§ Problem to work on: Can you set out everything from the line containing "What do you see at coordinates (772, 1502)" down to the line containing "center [242, 384]." as a Markdown table with the columns Row and Line, numbering each line and skipping blank ones?

§ Dataset:
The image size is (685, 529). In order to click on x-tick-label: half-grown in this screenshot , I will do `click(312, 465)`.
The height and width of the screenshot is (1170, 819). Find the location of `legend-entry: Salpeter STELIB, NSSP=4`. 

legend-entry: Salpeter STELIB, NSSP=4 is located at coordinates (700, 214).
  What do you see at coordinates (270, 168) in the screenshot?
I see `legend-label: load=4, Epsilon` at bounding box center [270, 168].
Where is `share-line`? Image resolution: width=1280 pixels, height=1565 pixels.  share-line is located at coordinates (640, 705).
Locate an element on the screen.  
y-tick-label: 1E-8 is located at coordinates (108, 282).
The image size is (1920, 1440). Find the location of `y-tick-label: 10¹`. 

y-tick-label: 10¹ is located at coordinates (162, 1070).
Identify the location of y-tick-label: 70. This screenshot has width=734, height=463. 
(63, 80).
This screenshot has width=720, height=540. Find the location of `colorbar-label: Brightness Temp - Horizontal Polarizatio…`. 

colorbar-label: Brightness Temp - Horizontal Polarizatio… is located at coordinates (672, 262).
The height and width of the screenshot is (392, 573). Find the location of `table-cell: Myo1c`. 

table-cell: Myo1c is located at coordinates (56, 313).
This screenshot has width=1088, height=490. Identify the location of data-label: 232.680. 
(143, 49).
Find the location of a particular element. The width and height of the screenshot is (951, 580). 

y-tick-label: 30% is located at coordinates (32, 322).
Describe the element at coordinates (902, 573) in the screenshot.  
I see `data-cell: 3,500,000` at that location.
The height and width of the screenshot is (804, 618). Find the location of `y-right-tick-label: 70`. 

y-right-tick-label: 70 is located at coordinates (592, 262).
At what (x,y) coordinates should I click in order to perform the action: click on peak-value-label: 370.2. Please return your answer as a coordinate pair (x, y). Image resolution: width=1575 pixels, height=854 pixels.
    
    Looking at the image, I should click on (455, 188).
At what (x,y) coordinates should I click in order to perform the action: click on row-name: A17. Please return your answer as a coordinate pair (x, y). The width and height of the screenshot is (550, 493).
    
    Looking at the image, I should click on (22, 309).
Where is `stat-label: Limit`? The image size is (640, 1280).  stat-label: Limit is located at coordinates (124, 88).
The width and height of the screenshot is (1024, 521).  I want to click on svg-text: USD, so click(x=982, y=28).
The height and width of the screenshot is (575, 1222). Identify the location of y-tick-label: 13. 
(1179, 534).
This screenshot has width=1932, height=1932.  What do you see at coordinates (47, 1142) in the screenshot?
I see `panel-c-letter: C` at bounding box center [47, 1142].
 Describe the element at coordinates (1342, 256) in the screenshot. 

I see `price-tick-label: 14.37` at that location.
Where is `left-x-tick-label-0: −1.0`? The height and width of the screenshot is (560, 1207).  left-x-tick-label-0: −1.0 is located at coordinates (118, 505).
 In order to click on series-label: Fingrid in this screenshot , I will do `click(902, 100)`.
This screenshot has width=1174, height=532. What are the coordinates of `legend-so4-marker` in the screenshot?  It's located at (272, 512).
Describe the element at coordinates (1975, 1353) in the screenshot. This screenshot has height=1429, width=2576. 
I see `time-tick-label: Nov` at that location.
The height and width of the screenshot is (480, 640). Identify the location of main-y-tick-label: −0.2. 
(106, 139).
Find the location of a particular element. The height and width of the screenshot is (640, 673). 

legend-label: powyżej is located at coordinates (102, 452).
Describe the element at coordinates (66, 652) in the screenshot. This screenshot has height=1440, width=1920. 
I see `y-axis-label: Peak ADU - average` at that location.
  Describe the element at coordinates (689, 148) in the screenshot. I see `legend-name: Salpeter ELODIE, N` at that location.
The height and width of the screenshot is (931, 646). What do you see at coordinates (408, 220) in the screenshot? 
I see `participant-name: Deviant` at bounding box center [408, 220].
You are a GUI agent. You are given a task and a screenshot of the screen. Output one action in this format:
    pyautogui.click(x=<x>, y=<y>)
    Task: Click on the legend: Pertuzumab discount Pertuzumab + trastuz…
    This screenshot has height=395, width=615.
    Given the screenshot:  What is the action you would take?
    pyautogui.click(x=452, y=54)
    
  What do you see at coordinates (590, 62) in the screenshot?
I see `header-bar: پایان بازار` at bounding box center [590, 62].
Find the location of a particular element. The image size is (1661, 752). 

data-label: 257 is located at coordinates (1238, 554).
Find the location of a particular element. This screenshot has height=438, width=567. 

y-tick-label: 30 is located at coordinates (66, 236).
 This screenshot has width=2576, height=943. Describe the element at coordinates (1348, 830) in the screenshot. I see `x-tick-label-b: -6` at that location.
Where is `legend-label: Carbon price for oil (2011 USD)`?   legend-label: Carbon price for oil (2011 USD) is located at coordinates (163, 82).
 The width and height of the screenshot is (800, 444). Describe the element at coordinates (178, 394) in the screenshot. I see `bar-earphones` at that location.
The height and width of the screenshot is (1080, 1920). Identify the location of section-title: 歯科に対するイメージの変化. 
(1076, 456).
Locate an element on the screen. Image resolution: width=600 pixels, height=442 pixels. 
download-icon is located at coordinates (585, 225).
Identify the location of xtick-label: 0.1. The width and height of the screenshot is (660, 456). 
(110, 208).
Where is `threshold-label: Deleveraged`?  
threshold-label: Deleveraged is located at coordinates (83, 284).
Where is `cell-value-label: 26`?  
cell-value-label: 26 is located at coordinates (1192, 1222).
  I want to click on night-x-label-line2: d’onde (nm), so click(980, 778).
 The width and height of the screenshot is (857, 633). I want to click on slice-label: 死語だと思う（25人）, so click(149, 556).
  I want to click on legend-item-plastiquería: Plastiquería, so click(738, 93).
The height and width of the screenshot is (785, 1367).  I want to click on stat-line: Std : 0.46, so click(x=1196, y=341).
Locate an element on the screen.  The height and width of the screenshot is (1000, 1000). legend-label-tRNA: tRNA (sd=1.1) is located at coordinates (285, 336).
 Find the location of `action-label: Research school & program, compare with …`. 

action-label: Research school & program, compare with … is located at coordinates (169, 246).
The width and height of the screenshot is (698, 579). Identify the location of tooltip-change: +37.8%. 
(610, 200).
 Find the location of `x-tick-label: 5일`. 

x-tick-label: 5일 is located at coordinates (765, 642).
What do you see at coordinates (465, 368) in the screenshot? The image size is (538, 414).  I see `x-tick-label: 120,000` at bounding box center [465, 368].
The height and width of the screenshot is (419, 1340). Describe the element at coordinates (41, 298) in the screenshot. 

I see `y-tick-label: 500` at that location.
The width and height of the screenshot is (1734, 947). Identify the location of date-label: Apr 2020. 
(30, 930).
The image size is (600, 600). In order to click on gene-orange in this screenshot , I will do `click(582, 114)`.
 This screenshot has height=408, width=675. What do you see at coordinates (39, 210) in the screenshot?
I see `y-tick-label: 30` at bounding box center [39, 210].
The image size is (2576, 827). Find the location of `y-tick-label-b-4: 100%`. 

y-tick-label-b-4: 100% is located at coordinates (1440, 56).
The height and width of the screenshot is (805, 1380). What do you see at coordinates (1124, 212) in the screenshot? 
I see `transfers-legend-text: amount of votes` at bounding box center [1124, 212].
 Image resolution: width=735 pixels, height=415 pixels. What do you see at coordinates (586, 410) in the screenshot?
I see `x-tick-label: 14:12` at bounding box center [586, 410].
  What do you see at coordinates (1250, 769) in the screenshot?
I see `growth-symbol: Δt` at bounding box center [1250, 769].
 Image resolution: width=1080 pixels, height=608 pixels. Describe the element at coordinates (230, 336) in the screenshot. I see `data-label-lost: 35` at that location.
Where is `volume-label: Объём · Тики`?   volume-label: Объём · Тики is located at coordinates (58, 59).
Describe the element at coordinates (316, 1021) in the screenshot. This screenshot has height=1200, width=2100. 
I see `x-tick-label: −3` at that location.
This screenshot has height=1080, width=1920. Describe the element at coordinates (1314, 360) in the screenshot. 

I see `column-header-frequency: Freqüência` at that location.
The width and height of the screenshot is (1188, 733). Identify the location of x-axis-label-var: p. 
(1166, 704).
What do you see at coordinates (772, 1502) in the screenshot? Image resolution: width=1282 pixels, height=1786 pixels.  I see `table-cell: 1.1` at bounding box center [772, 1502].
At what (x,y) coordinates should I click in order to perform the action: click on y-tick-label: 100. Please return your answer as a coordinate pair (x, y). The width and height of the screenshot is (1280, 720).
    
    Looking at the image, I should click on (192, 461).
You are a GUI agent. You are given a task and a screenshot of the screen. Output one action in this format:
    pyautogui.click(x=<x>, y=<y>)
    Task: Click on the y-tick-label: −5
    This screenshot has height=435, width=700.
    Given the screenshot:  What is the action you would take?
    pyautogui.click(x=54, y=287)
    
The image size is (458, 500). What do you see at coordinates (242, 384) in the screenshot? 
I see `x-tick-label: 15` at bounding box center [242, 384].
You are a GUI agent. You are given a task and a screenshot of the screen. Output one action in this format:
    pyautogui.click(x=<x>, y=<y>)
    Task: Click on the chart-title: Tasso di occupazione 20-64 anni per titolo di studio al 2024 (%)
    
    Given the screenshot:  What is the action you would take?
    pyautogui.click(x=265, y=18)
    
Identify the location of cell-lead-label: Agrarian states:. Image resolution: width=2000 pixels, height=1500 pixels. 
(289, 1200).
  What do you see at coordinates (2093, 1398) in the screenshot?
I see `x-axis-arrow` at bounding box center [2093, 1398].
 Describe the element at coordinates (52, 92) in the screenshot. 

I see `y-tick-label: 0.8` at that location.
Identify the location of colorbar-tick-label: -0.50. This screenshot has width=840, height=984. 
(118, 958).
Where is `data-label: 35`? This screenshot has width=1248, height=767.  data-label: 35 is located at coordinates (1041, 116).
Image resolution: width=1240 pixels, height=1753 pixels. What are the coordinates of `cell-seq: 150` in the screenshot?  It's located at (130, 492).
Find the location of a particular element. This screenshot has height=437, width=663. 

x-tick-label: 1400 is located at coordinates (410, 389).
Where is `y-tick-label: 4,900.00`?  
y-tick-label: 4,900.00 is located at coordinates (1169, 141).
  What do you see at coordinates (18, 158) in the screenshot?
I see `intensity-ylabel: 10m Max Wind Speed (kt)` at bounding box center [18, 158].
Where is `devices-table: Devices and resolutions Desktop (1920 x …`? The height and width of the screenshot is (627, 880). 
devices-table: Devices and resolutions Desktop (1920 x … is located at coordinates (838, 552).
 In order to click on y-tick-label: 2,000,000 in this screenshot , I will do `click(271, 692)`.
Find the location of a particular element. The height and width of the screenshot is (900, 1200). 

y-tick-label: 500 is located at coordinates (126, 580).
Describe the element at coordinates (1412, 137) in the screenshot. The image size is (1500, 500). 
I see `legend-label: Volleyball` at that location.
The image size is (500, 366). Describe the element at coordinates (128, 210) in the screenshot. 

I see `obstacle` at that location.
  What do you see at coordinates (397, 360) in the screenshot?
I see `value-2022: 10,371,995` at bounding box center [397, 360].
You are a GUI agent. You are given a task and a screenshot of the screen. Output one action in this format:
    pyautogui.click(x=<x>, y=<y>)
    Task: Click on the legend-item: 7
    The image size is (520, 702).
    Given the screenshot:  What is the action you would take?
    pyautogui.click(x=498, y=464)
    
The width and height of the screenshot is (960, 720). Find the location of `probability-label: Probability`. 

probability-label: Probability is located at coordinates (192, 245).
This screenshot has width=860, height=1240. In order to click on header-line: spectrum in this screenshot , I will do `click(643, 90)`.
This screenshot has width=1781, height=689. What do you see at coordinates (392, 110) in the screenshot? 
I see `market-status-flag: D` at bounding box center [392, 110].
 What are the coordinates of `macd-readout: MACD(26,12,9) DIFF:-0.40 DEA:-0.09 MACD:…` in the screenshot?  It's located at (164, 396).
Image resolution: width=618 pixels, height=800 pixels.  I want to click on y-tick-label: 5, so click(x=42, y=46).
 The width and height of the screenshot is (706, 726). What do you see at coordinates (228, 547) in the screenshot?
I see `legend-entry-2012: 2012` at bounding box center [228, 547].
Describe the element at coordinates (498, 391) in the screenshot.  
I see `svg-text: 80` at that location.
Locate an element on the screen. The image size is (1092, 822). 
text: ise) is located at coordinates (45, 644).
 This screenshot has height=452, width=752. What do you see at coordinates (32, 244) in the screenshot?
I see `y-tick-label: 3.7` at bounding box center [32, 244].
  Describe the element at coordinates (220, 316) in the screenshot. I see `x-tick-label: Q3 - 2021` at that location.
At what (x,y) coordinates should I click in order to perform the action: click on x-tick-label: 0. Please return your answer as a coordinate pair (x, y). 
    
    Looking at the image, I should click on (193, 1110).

§ Answer box:
| Row | Line |
|---|---|
| 1 | What do you see at coordinates (772, 1502) in the screenshot? Image resolution: width=1282 pixels, height=1786 pixels.  I see `table-cell: 1.1` at bounding box center [772, 1502]. |
| 2 | At what (x,y) coordinates should I click in order to perform the action: click on y-tick-label: 100. Please return your answer as a coordinate pair (x, y). The width and height of the screenshot is (1280, 720). |
| 3 |     Looking at the image, I should click on (192, 461). |
| 4 | You are a GUI agent. You are given a task and a screenshot of the screen. Output one action in this format: |
| 5 |     pyautogui.click(x=<x>, y=<y>) |
| 6 |     Task: Click on the y-tick-label: −5 |
| 7 |     This screenshot has height=435, width=700. |
| 8 |     Given the screenshot:  What is the action you would take? |
| 9 |     pyautogui.click(x=54, y=287) |
| 10 | The image size is (458, 500). What do you see at coordinates (242, 384) in the screenshot?  |
| 11 | I see `x-tick-label: 15` at bounding box center [242, 384]. |